Right up there with, “you call that music?”, “now, that was real dancing!” and the classic “close that door, did you grow up in a barn?”, one of the most time honored parental refrains is “money doesn’t grow on trees.”
It’s true, money doesn’t grow on trees, but paper does and it seems that when it comes to the impending stimulus funding, it seems we have one problem papering over another.
Leave alone for a moment the philosophical principal of the federal stimulus package that was signed into law this week; much like the decision to invade Iraq, or pass the last federal bailout package, like it or not, it is a done deed now, and we all have to deal with the consequences.
No, what is troubling about this particular bailout package is the disturbing lack of accompanying details.
If it were simply a matter of passing the bucks onto local governments to apply as they see fit, we might applaud the practice, but in this case, the buck has to wind its way through the state level and, in Maine’s case, our state government has shown a remarkable inclination to play fast and loose with the facts.
Remember that vote to force the state to pay 55 percent of total public education costs, including 100 percent special education costs? It hasn’t happened. Not even close.
Worse yet, a look inside the numbers shows how programs have been shifted around to actually shrink the bottom line in special education, which correspondingly makes the state’s contribution percentage appear to increase; but what was clearly the intention of the taxpayers hasn’t been addressed.

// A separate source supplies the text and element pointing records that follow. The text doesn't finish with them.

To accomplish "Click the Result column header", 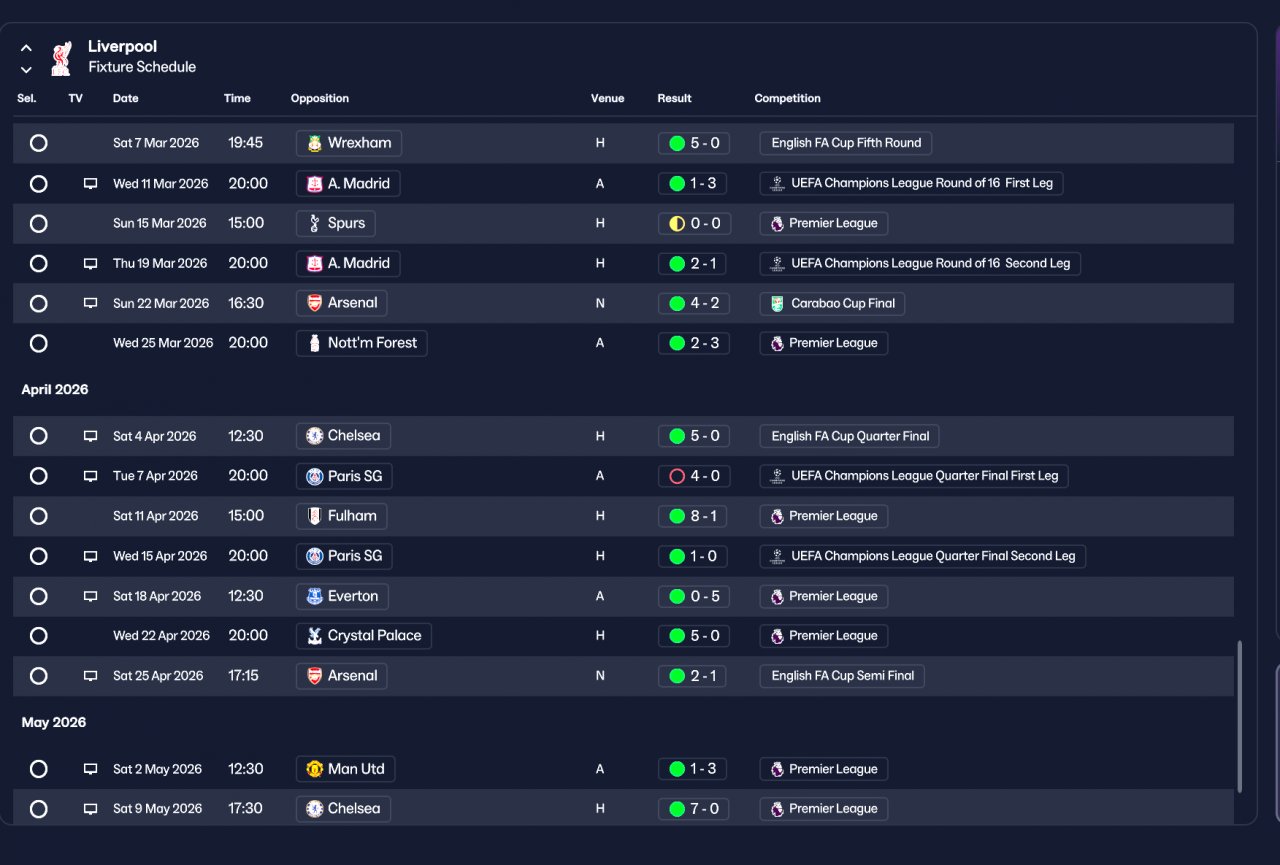I will coord(674,98).
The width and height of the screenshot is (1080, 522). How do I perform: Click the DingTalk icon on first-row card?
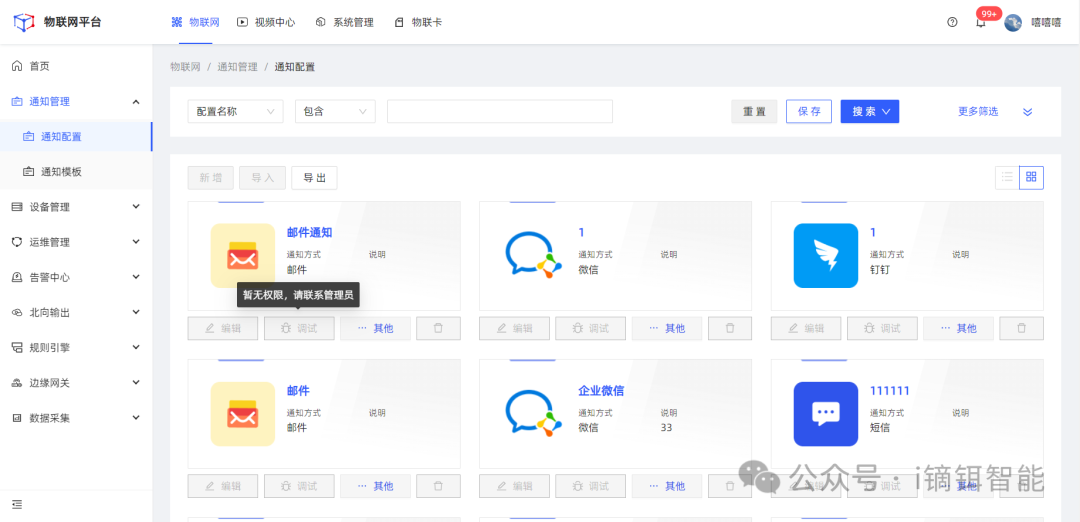[x=825, y=255]
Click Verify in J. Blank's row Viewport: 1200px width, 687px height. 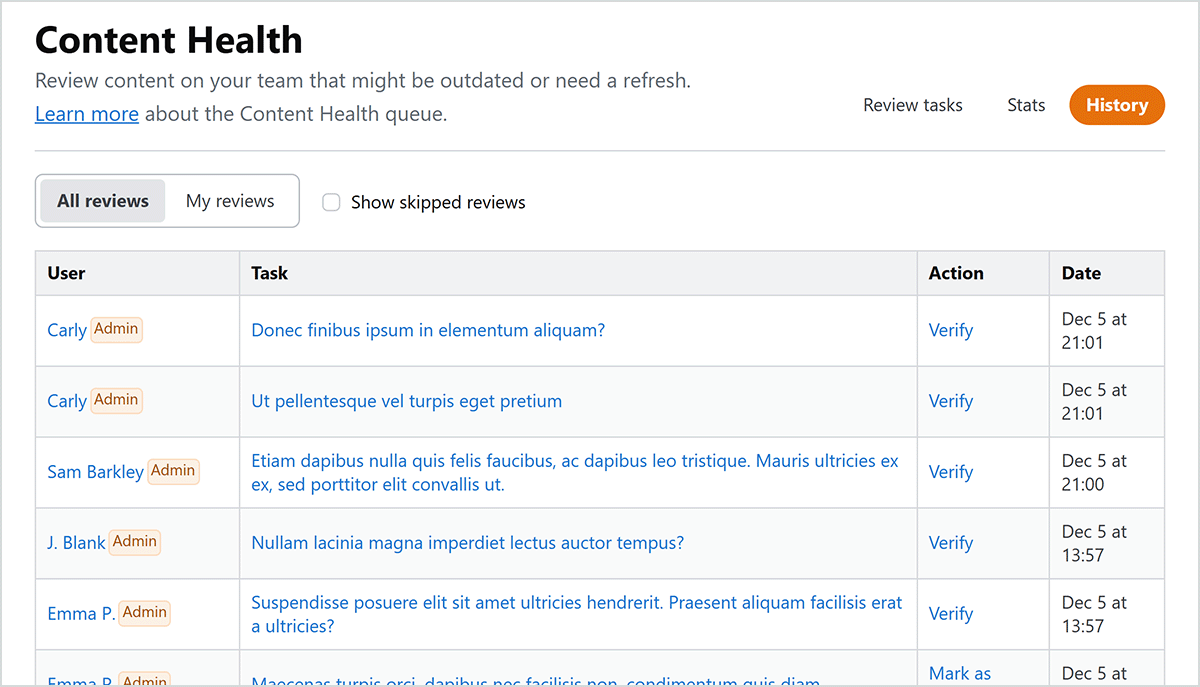tap(950, 543)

Of course Dirigo is a well-established fiasco and that hasn’t stopped us from throwing good money after bad.
When it comes to this stimulus package, we have a federal government, already trillions of dollars in debt, passing major cash infusion on to a state government that has no track record of playing straight up.
It’s enough to create room for doubt as to how effective a citizen veto of Gov. Baldacci’s prized school consolidation package next fall will actually be.